The triiodide produced in these reactions is then determined by titration with thiosulfate:

𝐼3 − +2 𝑆2𝑂3 2− → 3 𝐼 − + 𝑆4𝑂6 2− (8-4)

To find the glycol content, a blank solution containing the same fixed amount of periodate but no glycol is treated similarly. The difference in the number of moles of 𝐼3 − produced in the blank solution, and that produced in the sample solution, is equal to the number of moles of glycol in the sample solution.

Procedure

1. Prepare a solution from your unknown: a. Your unknown may have recently been refrigerated – make sure it is at room temperature before use. b. Transfer the vial contents quantitatively to a 250 mL volumetric flask. c. Dilute to volume with water and mix well.

2. Prepare a Periodic Acid standard solution (pronounced “purr-eye-oh-dic acid”): a. Weigh out 1.16-1.24 g of H5IO6 on an analytical balance. Periodic acid is very corrosive – to your skin and to metals. Do not spill any on the analytical balances. b. Quantitatively transfer the solid to a 100 mL volumetric flask, and dilute to volume with water.

3. Prepare a sodium thiosulfate solution: a. Weigh ~11.2 g of sodium thiosulfate pentahydrate. b. Transfer the solid to a 1L Pyrex bottle and dilute to 500 mL to produce an approximately 0.09 M solution. c. Add 0.10 g Na2CO3 and swirl to mix well.

4. Prepare a ~0.5 M solution of sulfuric acid: a. In a beaker (250 or 400 mL), combine 25 mL of 3 M sulfuric acid and 125 mL of water. Mix. Remember: “Acid Into Water”. What glassware is appropriate to measure these volumes?

5. Prepare samples for titration: a. Pipet 20 mL of your diluted unknown and 10 mL of the periodic acid solution into a 250 mL conical flask and swirl to mix. b. Wait a minimum of 45 minutes to allow complete reaction before titrating. Do the blank titrations while you wait! c. Prepare a total of 3 samples in this way.
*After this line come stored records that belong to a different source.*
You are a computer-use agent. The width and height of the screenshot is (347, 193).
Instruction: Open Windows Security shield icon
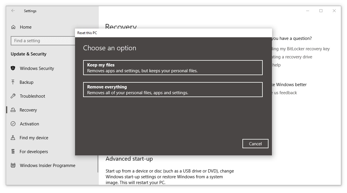coord(13,68)
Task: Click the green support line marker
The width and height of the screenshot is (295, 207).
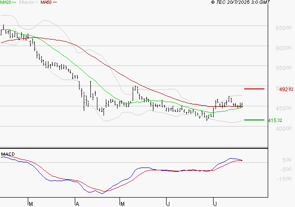Action: pyautogui.click(x=254, y=120)
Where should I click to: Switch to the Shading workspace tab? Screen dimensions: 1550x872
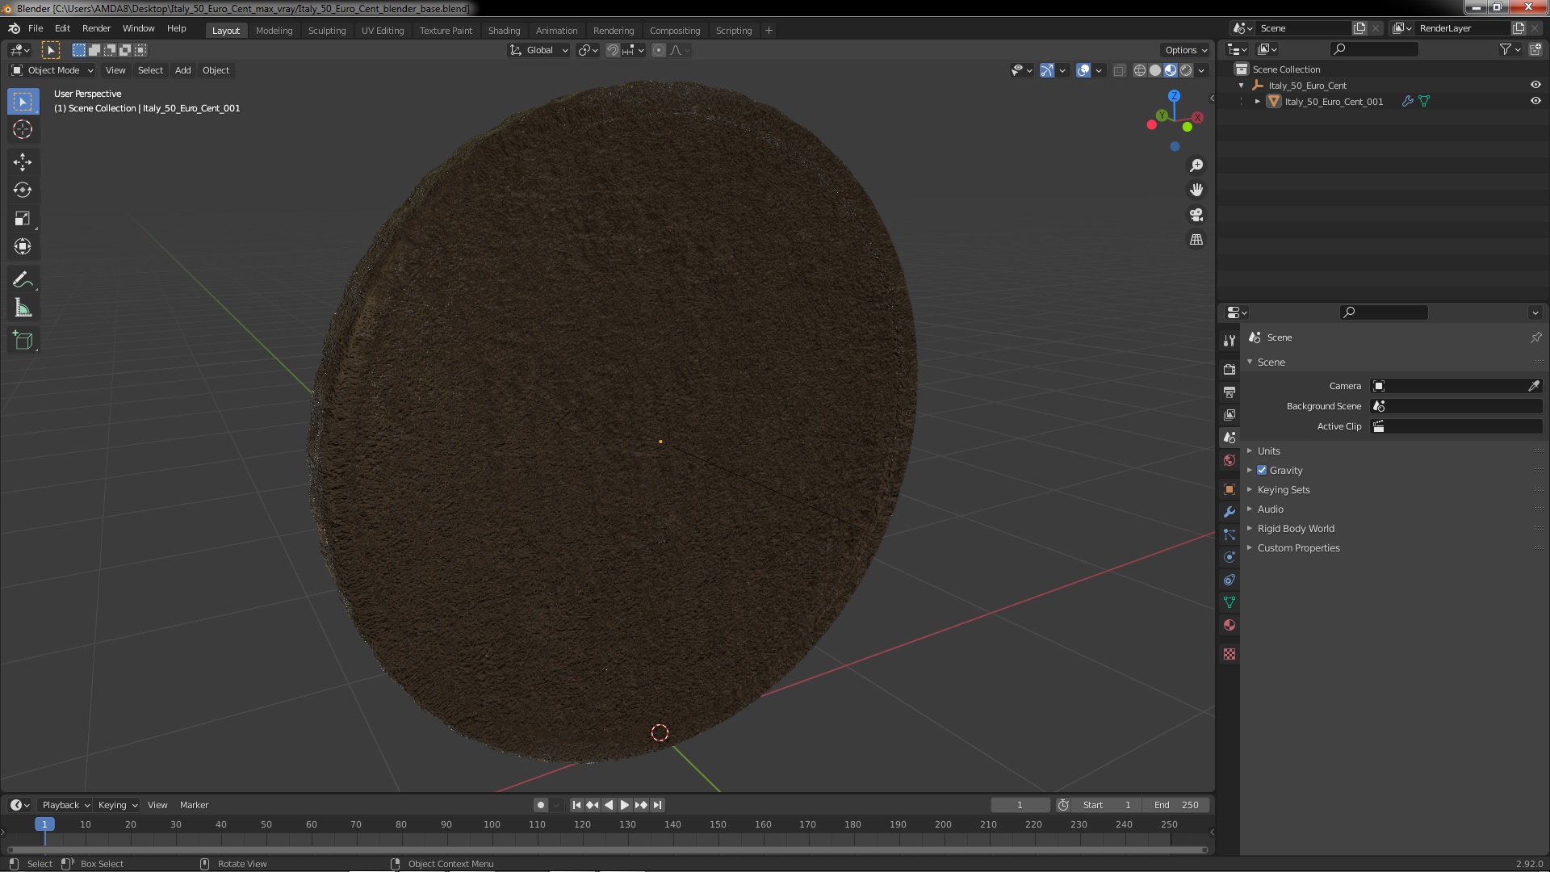(504, 31)
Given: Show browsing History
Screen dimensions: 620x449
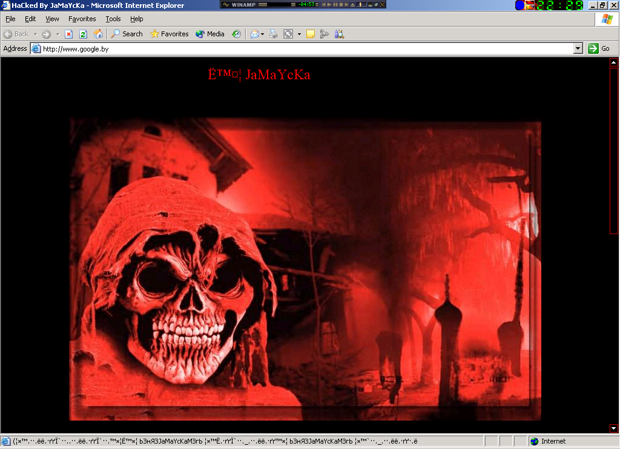Looking at the screenshot, I should click(x=236, y=34).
6. Perform the sample titrations: a. Add ~1.5 g of KI to your conical flask and swirl to dissolve. b. Add 10 mL of your 0.5 M sulfuric acid (use a graduated cylinder). c. Titrate from a dark red initial colour to the first change to yellow. d. Add 2.0 mL of thiodene indicator solution. The solution will become a dark grey/violet colour. e. Finish the titration (fractional drops) to a sharp disappearance of the violet colour. 7. Perform the blank titrations: a. Pipet 10 mL of periodic acid solution into a 250 mL conical flask. b. Add 20 mL of water with a graduated cylinder. c. Add reagents and perform the titration as in Step 6 above. Calculations Report the total mass (in mg) of ethylene glycol in your unknown.

Equipment Materials

50.00 ml buret, 250.ml volumetric flask, 1.00 ml volumetric pipet 10.0 mL volumetric pipet, 25.00 mL volumetric pipet, pipettor, 250 mL Erlenmeyer flask, 10.0 mL graduated cylinder, several beakers, several watchglasses, unkown bleach solution, 10% potassium iodide solution, 2M hydrochloric acid solution, 0.150 M sodium thiosulfate solution, 1% starch solution.
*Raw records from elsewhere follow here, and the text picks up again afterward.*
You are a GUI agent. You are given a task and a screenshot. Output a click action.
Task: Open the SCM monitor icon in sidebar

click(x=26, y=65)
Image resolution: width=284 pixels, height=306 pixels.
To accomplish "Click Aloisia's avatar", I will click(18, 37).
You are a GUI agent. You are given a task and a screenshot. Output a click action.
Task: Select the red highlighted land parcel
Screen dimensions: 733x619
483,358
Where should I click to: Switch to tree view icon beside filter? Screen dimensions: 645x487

Background information regarding this experiment is as follows:

An aqueous solution of sodium hypochlorite (NaOCI) is a clear, slightly yellow liquid, and is commonly known as bleach. Aside from its uses as a bleaching agent, sodium hypochlorite solutions are also used as sterlizing agents and in water treatment. Industrial uses include agricultural, food handling, paper production, and textile production. Sodium hypochlorite is also added to waste water to reduce odors.

The concentration of sodium hypochlorite in bleach solutions can be determined by titration. Therefore, we must use a two-step method to titrate sodium hypochlorite. In the first step, sodium hypochlortie, hydrochloric acid, iodide ion, and starch are combined to form a starch-triiodide complex. In this step there are 3 reactions that take place:

The result of these 3 reactions is that when sodium hypochlorite is present the starch-triiodide complex is produced.
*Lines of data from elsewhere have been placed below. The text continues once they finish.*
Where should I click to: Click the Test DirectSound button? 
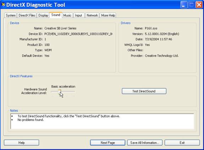144,91
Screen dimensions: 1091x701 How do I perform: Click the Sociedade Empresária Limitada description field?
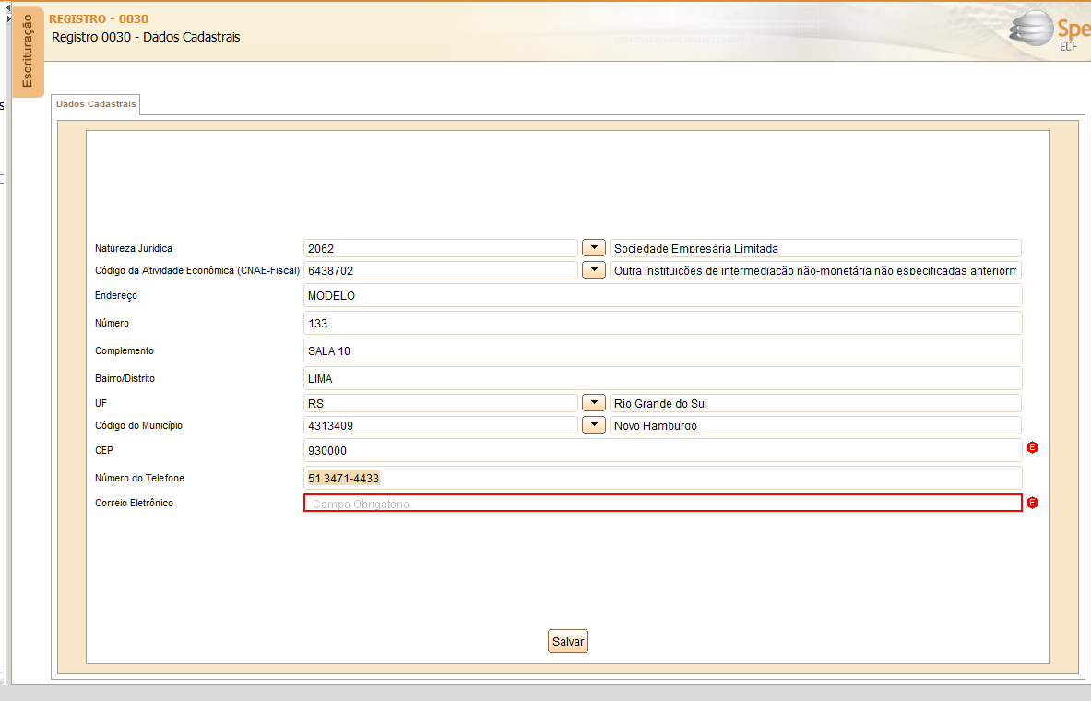[x=815, y=248]
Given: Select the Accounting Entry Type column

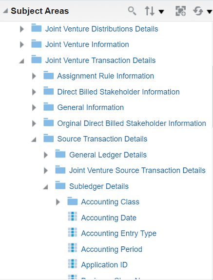Looking at the screenshot, I should 118,233.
In the second step the starch-triiodide product is titrated by sodium thiosulfate to form a colorless solution of iodide, dithionate.

I do not know how to answer the following on the data sheet: (? means I do not know how to answer)

Table 1:

Mass of 1.00 ml of unknown (by tare): 10.552 g

Density of bleach: (g/ml) : 1.055 g/ml

Volume of diluted bleach used in each titration: 10.00

Concentration of sodium thiosulfate: ? (M)

Titration Data:

Initial buret reading (ml): trial1: 0.000 ml Trial 2: 0.00 ml Trial 3: 0.000ml

Final buret reading (ml): trial 1: 13.50ml Trial 2: 13.30ml Trial 3: 13.40ml

Volume delivered(ml: trial 1: ? Trial 2: ? trial 3:?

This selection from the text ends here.